I never want to retire, but someday I do want to make room in my life to get back to occasionally doing a certain kind of journalism I’ve enjoyed: profiles of what I used to call, “Happy Men, and Other Eccentrics.” People like hairpiece-maker Ernie Casper, who abruptly asked me at about hour four of an all-day interview, “How do you listen to people all day?!” Caught off guard, I said, “Ernie, it’s exhausting! But go on!”
So recently I was interested in an interview with a New York Times writer, about how he deals emotionally with reporting people in difficult situations, immersing himself in their lives for a period of time. Referring to his most recent story, he says, in part:
… Whatever I’m experiencing is so infinitesimal compared to the people that I’m writing about, it almost feels embarrassing to talk about. For all the great privileges of being a journalist, the greatest one of all is that for me, the stories end. I move on to the next one. Shina is still, as far as I know, suffering severe mental illness and trying not to get stabbed or shot on the corner across from Old Station Subs. Joe and Debbie are still trying to figure out how to unwind this business that’s been the epicenter of their lives. None of these people have the option of walking away from the hard parts of their own stories. I’m always trying to center their experience of that to keep perspective.
Huh! That answer rubbed me the wrong way. Two wrong ways, in fact.
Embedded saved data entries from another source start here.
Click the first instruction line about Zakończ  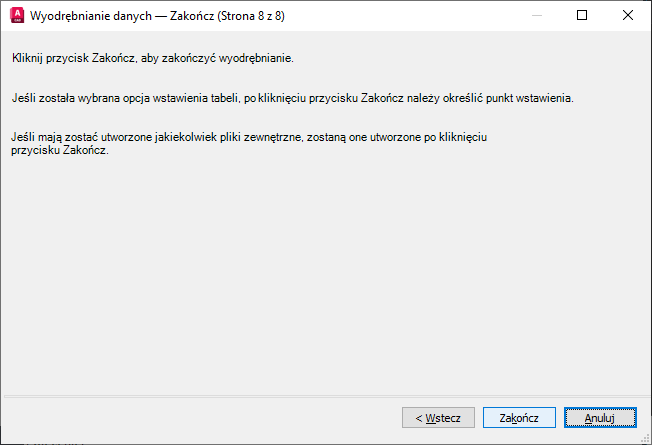tap(152, 58)
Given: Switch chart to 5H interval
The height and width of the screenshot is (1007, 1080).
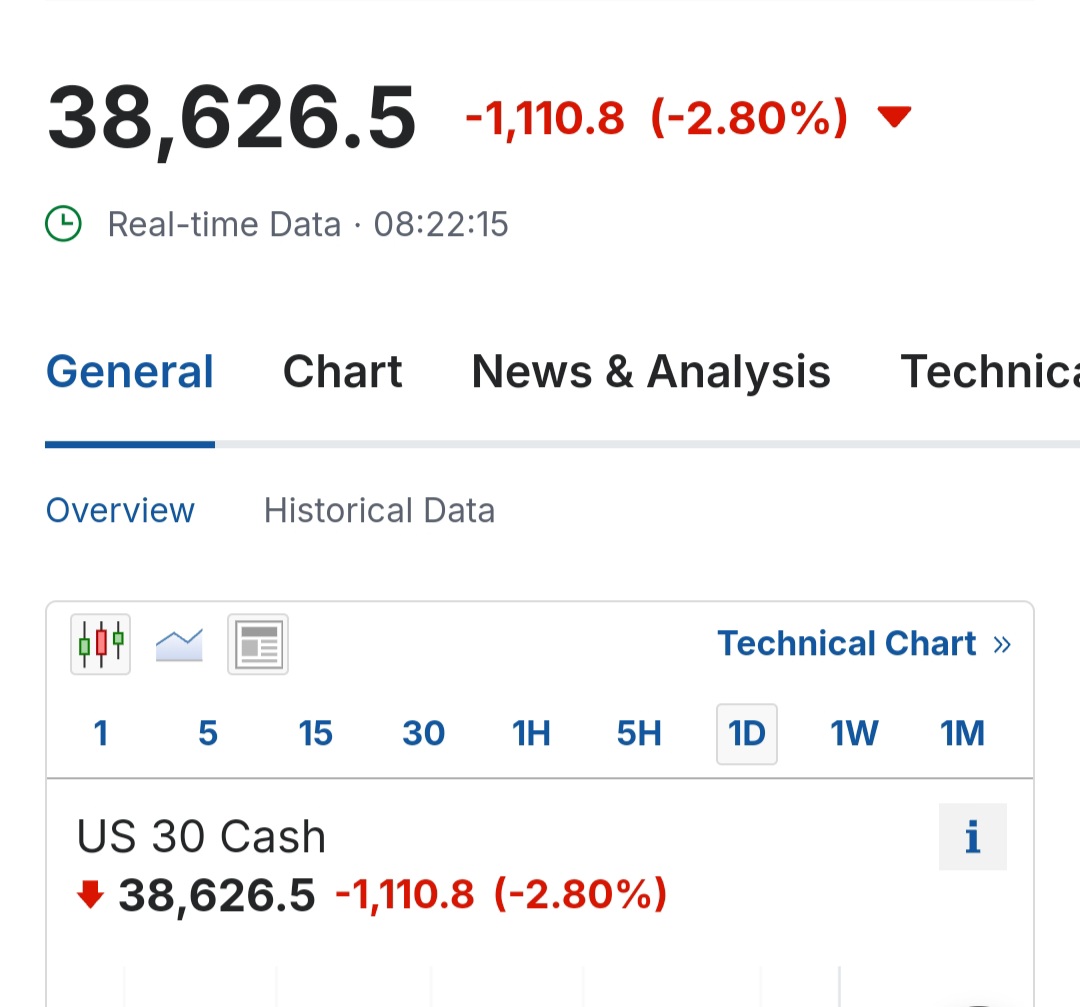Looking at the screenshot, I should pos(639,734).
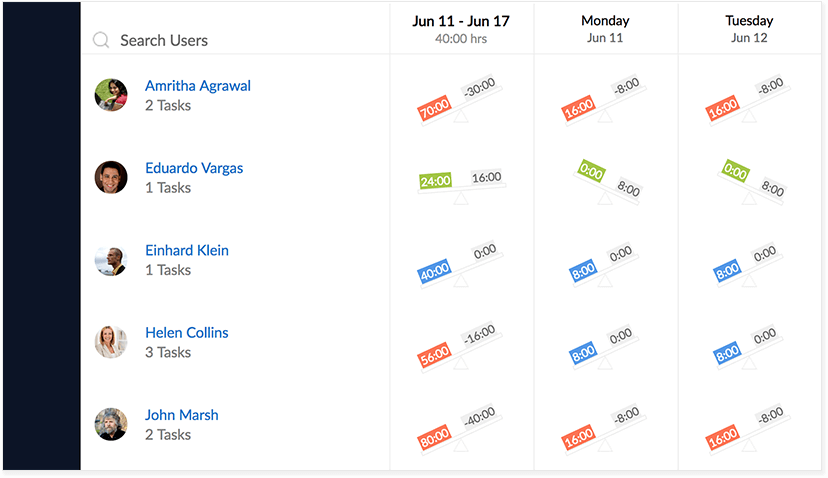The width and height of the screenshot is (828, 478).
Task: Select Einhard Klein's Monday 8:00 balance icon
Action: coord(605,266)
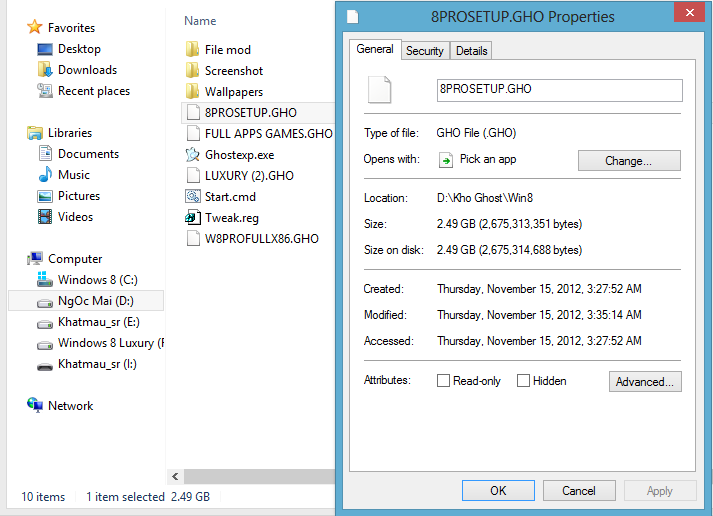
Task: Open the Screenshot folder icon
Action: point(193,70)
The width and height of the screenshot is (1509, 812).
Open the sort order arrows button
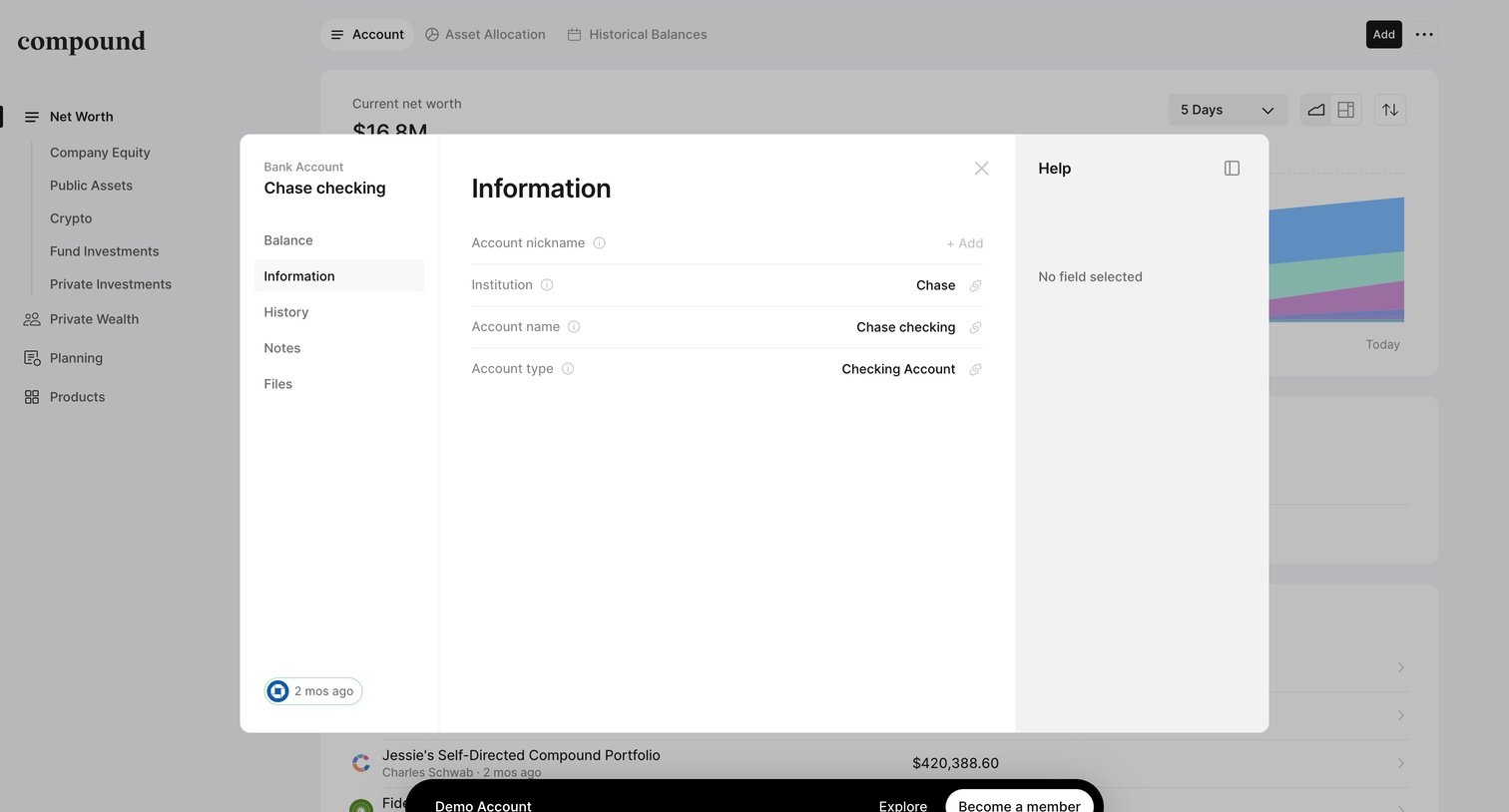click(x=1390, y=110)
For one thing, I don’t like the hopelessness of his outlook for his sources. I’d think if he spent enough time with these people to write about them honestly, he’d see not only the possibilities (however unlikely) that their lives may improve—but also the joy they manage to squeeze out of their current lives, despite everything. The idea that he’s leaving them in stasis of abject misery to galavant onto the next gang of mopes—that sounds a little off to me.
Worse, I didn’t like that last line, about how he’s “always trying to center their experience.” Ummm, you should not have to “try” to do this. It should happen automatically, as it has to me, whether I’ve worked out for two months with a women’s football team, worked for two weeks in a struggling family business, gone on a weekend road gig with a standup comic, or just spent one long day in the life of a canoe maker or a professional ballerina. What happens is, that person’s experience centers itself—and temporarily re-orders my whole world with that person in the sweet spot, everything else I normally think is important in a distant orbit, and myself nowhere to be found.
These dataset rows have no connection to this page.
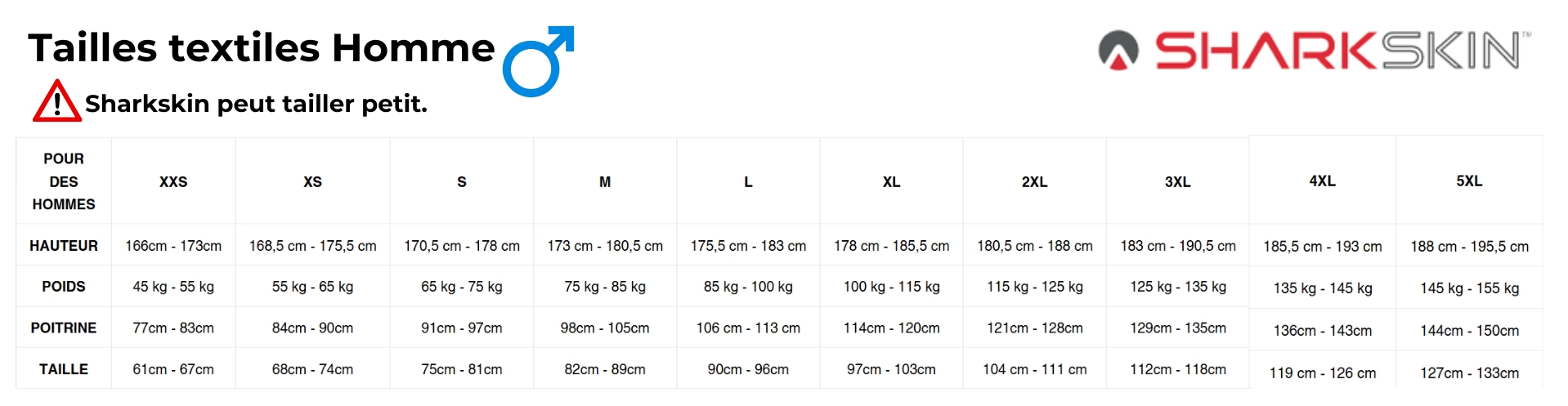This screenshot has height=406, width=1568.
Task: Select the 5XL size column header
Action: click(1469, 181)
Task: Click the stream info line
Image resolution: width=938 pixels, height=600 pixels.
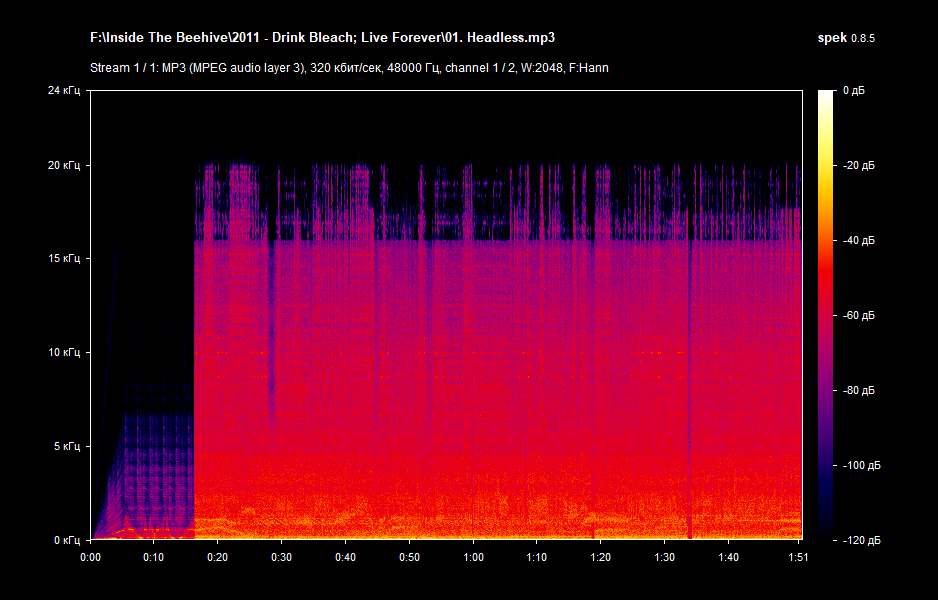Action: (x=349, y=68)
Allowing myself to undergo that kind of humbling, brain-shaking, wisdom-making disorientation is not a choice on my part; it’s simply what happens, when I try to understand another person well enough to write about them in a way that will cause them to recognize themselves in your story. And feel seen clearly, as my subjects usually say they do, even if my stories aren’t altogether flattering. People want to see themselves more than they want to be flattered. And as much as possible, they want someone to show the rest of the world how the world looks to them.
And for me, the privilege involved in doing that kind of work isn’t escaping the story when it’s over. It’s the exercise itself, which is really good for my mind and for my soul and my whole self-centered self.
This Times writer is on a different mission, it seems to me. He’s out to show the world how these troubled look to him. He’s got a larger purpose, he says in the interview: His reporting is to show “all of the ways in which systems aren’t working, particularly in terms of inequality, and how that gap in our country is getting alarmingly larger.”
And that’s fine, of course, but profiling people being fucked by “systems” isn’t my jam. I know, because I once spent a Saturday at a juvenile detention center in Chicago with kids, all Black or Hispanic and all poor, who did seem doomed by the system; and un-helped by the smiling white Christian evangelists visiting with their Bibles. As soon as I got out of there, I drove straight to a liquor store for beer and tequila both.
So I guess I don’t want to write stories that use people to portray systems. I want to write stories that start with people. And end with people, too. Because as Ruth Gordon says in Harold and Maude: They’re my species.